275 TONS





Built in 1914 by Smiths Dock Co of Hull, the Lancer II was originally a steam fishing trawler. It was requisitioned by the Royal Navy. During WW1 there was a large programme of purchasing trawlers to provide a cheap anti submarine, minesweeping and patrol services. Many trawlers were purchased and converted. The Royal Navy settled on three standard designs. Mersey, Castle and the Strath. The Lancer II fall into the smaller Strath design. Light armament were supplied. The Mersey's, Castles and Strath's all carried one gun. It's three-cylinder triple-expansion engine produced 65hp using a single boiler. The Royal Navy had equipped it with one 6lb gun.

It was 2.20am, on the 18th July 1918, when the yacht HM Vagrant sailing without lights, ran into the Lancer II. It was heading for Newhaven and was just off the area of the Brighton Light vessel. The impact made a hole in the Lancer II and she immediately started to take in water. The Vagrant made a vain attempt to tow her, but the Lancer II's fate was sealed.

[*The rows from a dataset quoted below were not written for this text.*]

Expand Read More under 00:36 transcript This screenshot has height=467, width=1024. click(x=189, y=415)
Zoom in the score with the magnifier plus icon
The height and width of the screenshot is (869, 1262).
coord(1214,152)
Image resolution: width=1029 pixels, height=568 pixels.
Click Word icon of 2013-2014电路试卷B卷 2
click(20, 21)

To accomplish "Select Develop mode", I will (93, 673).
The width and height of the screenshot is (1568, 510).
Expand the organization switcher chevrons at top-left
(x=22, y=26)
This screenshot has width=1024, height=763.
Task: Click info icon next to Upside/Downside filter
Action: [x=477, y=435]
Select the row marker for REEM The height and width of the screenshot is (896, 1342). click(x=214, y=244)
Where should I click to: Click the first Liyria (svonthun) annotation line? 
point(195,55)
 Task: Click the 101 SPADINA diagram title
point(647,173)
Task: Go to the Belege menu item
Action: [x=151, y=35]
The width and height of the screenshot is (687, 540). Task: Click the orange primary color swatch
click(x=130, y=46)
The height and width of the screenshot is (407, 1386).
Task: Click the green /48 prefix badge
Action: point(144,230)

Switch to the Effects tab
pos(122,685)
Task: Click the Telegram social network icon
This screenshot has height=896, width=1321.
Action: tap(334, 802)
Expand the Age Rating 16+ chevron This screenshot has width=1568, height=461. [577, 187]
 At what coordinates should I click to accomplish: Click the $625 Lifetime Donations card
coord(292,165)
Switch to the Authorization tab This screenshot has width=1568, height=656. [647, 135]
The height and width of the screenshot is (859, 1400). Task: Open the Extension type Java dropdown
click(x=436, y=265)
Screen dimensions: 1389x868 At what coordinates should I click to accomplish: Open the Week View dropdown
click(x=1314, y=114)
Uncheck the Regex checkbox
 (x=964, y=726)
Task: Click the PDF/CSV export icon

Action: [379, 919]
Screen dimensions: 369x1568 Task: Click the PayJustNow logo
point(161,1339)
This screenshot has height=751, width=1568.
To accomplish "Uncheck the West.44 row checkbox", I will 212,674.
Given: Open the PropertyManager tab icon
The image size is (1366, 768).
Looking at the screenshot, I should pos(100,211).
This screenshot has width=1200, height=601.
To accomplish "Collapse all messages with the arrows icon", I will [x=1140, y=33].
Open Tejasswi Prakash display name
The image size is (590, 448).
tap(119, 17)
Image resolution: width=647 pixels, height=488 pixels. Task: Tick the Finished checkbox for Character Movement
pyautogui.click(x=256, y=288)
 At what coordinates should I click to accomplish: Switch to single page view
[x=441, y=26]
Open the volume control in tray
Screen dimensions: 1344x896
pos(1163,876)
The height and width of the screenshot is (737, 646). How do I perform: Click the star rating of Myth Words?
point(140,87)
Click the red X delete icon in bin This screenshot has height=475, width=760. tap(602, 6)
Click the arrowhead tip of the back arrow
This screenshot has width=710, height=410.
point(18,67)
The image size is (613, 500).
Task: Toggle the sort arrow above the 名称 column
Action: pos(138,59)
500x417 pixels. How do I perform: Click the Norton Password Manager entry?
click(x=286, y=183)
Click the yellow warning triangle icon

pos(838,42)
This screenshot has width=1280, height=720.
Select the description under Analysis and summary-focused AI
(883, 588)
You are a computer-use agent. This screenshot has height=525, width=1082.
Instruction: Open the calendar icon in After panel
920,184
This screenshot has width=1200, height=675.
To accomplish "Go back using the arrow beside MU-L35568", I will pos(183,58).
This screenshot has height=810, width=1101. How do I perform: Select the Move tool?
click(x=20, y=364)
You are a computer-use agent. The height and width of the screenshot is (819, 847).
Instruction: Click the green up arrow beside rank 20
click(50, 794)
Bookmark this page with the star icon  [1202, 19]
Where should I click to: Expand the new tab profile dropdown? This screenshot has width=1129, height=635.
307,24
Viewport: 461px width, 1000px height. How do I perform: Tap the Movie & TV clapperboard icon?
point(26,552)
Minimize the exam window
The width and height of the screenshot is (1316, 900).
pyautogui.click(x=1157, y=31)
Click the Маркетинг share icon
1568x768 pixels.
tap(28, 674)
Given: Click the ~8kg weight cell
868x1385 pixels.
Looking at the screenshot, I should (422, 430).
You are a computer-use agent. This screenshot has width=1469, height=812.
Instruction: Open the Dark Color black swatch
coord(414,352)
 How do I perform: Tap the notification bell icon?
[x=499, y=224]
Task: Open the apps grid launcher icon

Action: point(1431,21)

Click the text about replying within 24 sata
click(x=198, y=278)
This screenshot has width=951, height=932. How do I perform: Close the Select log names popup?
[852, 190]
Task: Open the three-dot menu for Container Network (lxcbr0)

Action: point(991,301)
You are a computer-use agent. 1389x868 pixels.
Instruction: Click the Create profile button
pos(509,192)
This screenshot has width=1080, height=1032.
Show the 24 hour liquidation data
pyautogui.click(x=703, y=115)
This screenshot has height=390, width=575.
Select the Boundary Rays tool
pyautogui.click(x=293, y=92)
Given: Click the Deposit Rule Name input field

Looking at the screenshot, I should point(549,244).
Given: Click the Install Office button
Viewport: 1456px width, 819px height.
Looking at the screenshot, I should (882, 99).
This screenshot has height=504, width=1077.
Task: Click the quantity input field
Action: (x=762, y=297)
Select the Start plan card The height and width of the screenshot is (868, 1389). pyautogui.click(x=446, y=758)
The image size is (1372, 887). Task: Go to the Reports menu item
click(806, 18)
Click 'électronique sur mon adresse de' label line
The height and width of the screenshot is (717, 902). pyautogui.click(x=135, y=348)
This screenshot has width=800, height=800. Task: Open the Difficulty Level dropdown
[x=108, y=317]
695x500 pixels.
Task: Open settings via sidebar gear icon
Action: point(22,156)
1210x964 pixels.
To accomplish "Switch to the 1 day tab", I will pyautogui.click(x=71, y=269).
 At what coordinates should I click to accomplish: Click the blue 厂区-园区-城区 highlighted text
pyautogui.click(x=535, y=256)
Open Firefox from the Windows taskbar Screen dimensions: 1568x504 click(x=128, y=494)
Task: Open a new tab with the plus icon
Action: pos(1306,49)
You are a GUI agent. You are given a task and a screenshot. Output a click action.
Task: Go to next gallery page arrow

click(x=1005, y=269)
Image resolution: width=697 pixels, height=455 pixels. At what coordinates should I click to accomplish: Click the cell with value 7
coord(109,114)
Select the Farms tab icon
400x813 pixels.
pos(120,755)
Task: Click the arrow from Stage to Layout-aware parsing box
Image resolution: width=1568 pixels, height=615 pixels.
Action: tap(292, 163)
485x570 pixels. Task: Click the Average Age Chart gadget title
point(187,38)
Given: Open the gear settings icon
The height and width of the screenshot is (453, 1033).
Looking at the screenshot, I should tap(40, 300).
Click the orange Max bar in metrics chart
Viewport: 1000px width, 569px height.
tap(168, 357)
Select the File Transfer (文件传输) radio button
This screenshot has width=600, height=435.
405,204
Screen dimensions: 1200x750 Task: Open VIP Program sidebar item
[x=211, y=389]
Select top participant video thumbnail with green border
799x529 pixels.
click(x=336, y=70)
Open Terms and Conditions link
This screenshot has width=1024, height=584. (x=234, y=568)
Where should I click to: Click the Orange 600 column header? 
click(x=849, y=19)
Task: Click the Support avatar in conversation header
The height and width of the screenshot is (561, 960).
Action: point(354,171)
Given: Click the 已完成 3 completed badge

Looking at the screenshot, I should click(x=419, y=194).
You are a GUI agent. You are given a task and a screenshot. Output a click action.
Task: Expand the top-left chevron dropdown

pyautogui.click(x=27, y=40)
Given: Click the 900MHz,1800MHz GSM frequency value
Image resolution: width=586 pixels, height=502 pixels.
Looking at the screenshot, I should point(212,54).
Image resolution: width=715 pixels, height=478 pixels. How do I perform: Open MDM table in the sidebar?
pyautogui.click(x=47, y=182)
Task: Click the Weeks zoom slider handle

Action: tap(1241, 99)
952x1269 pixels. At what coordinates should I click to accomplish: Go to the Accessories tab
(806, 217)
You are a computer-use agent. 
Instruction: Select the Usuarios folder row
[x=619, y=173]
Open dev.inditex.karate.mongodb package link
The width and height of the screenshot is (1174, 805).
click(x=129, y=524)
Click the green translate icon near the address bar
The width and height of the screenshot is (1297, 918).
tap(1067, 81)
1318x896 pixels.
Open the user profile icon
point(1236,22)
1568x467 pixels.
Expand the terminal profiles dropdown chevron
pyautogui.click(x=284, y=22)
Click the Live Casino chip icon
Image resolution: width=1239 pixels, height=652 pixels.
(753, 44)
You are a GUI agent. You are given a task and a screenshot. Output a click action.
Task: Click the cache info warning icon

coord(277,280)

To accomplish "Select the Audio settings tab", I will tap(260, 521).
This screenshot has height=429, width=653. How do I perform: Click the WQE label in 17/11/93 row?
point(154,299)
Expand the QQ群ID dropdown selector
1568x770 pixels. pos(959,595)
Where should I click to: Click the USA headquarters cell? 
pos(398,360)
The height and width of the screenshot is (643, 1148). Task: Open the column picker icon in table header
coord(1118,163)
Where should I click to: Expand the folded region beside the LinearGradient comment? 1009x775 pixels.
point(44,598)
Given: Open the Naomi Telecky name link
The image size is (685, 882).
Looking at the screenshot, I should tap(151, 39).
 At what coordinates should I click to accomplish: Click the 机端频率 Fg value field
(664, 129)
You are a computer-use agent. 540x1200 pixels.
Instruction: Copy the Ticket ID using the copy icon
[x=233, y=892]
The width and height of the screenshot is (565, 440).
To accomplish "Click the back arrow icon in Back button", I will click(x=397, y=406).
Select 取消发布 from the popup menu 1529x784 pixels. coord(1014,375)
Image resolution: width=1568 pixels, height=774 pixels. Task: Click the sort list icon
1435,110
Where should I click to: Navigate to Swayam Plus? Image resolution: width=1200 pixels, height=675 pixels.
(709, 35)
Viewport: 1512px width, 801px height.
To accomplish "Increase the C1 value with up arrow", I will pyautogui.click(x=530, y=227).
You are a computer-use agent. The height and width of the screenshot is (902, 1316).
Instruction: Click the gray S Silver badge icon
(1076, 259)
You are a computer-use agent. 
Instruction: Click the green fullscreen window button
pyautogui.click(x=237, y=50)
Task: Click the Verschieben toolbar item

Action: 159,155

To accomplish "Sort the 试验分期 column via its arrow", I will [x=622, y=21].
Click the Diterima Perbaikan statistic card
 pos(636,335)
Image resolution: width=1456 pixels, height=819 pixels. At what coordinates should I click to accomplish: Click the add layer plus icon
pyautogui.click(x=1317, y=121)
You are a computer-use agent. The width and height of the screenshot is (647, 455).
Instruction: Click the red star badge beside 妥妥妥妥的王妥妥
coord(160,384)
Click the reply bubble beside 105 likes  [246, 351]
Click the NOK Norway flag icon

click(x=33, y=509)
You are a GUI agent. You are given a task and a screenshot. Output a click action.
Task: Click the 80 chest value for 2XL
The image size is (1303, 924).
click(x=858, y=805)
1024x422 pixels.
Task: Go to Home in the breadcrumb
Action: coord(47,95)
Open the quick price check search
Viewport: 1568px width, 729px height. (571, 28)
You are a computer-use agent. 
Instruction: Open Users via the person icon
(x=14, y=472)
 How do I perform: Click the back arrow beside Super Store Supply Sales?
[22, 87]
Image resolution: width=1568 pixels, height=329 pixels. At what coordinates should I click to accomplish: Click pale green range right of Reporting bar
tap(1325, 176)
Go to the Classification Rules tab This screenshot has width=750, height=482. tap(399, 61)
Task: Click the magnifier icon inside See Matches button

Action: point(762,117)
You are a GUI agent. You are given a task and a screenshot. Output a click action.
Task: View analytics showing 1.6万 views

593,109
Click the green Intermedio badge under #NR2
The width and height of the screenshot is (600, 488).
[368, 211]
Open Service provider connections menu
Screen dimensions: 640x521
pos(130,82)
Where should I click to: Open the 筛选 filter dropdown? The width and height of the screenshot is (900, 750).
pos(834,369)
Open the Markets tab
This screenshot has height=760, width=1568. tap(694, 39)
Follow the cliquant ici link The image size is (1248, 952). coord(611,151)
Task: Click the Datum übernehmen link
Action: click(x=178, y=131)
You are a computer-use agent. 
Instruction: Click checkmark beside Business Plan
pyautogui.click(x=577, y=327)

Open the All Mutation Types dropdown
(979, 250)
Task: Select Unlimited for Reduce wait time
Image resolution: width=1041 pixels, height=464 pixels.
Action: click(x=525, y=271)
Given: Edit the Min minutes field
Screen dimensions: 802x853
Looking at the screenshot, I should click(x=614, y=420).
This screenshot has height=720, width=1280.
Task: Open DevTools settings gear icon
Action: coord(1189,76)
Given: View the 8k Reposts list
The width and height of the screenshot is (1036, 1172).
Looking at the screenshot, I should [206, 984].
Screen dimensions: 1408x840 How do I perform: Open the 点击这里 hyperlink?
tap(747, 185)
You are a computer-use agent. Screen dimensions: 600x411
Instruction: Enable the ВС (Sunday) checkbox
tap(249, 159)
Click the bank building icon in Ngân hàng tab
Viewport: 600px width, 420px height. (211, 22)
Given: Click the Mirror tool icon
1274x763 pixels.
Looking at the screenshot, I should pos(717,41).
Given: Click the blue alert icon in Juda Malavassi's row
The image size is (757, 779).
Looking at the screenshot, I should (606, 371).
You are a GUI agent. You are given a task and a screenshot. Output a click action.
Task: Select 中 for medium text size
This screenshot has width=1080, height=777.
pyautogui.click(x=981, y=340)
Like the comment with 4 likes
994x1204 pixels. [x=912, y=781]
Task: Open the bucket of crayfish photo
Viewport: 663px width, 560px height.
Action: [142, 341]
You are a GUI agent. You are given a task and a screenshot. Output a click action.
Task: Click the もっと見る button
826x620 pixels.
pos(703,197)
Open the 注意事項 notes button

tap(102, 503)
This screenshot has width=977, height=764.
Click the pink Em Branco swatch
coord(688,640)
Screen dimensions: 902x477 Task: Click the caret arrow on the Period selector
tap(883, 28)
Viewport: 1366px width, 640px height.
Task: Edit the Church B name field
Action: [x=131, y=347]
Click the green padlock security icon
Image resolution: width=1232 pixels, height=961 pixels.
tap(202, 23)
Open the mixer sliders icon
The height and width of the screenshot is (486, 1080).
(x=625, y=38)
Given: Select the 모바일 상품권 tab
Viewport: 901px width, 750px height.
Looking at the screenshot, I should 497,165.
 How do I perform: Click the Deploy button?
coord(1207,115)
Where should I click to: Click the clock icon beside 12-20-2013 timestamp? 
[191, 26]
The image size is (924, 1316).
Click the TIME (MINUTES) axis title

The visibility can be poor at 2m, but on a good visibility easily exceeded 8m, so it is worth persevering. It is a good dive and the wreck still looks very ship-like. The vessel stands upright - the bow is its tallest feature and is surprisingly intact. Inside is much fish life with numerous small windows and hatchways, allowing light to enter the interior. Moving from the forward section towards the midships region, you pass the ship's winch. The wreck is covered in deadmen's fingers. Heading for the stern, lobster can be found hiding among the steel debris. Still further on towards the stern the boiler can be located.